#### Information given ####
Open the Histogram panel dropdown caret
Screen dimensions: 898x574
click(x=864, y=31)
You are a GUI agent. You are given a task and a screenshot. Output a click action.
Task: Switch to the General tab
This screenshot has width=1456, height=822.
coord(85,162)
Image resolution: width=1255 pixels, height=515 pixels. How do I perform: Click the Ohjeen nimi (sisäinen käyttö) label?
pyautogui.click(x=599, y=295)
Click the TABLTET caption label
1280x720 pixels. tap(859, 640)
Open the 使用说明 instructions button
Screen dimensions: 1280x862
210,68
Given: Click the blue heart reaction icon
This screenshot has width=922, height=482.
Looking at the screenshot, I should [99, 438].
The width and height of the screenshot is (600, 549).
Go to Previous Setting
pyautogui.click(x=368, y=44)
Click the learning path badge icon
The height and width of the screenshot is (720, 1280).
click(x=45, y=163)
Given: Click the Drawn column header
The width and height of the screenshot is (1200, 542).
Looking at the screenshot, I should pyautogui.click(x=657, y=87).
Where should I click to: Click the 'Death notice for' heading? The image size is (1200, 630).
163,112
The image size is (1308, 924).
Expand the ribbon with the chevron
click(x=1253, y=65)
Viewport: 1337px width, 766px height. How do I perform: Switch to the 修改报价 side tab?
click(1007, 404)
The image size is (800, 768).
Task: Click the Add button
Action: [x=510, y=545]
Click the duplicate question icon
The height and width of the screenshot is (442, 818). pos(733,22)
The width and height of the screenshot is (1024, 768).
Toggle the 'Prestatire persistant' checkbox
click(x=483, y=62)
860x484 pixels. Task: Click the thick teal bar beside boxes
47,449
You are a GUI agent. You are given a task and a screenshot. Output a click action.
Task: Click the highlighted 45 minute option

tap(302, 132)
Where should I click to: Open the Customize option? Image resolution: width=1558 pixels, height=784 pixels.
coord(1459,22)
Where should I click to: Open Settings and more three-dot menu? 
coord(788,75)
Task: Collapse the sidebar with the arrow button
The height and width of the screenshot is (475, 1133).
####
### Work task
Begin at the line that has "Task: Click the highlighted 45 minute option" in the entries above; stop after the line that has "Task: Collapse the". Transcribe exactly those lines and no others.

### Expected answer
Task: Click the highlighted 45 minute option

tap(302, 132)
Where should I click to: Open the Customize option? Image resolution: width=1558 pixels, height=784 pixels.
coord(1459,22)
Where should I click to: Open Settings and more three-dot menu? 
coord(788,75)
Task: Collapse the sidebar with the arrow button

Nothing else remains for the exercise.